**The problem**
Locate every line in the records below that contains the word "icon", and copy each of those lines.
═════ Data records
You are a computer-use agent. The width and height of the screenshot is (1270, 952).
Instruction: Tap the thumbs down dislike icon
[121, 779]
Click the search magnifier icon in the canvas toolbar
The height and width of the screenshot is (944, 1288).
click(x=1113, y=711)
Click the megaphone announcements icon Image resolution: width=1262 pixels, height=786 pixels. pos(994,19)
══════════
═════ Data records
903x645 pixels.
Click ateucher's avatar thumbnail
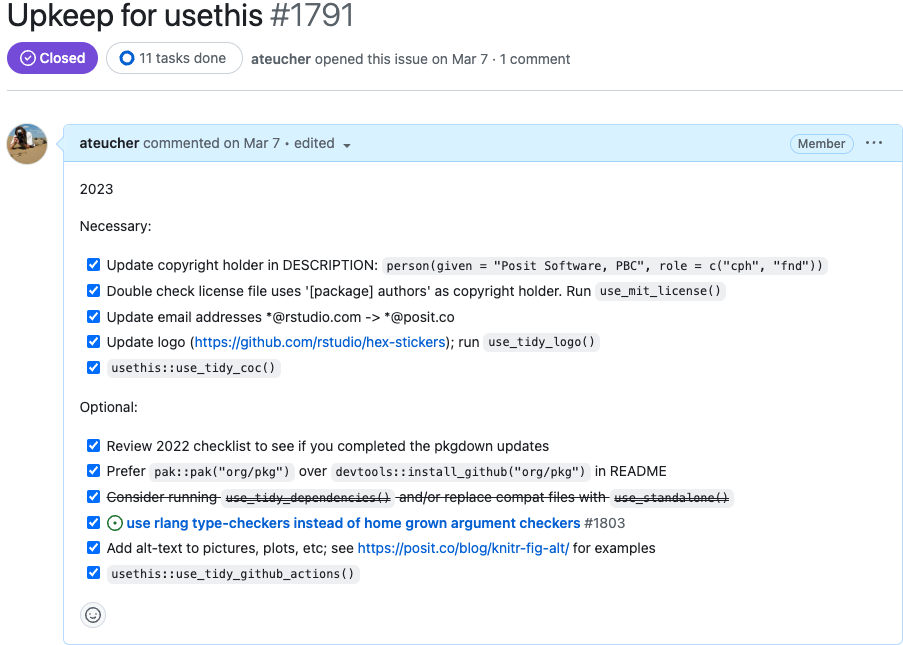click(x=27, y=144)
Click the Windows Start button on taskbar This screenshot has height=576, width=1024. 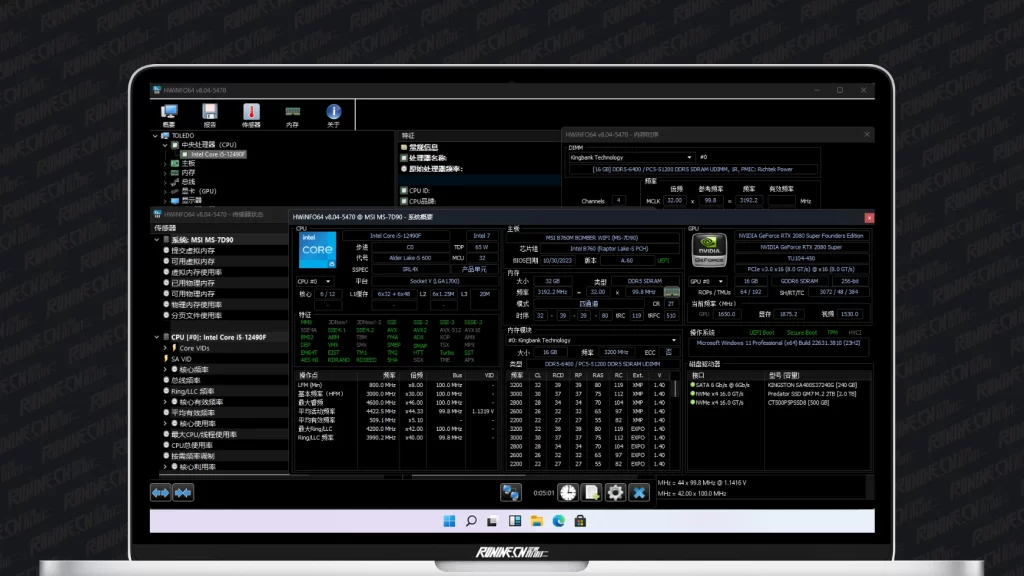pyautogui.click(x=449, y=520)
══════════
═════ Data records
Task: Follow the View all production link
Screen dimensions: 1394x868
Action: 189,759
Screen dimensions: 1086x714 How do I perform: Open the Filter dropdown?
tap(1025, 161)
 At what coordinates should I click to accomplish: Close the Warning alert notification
══════════
**Final answer**
Instruction: Tap the thumbs down dislike icon
Click the search magnifier icon in the canvas toolbar
Click the megaphone announcements icon Image resolution: width=1262 pixels, height=786 pixels. pos(994,19)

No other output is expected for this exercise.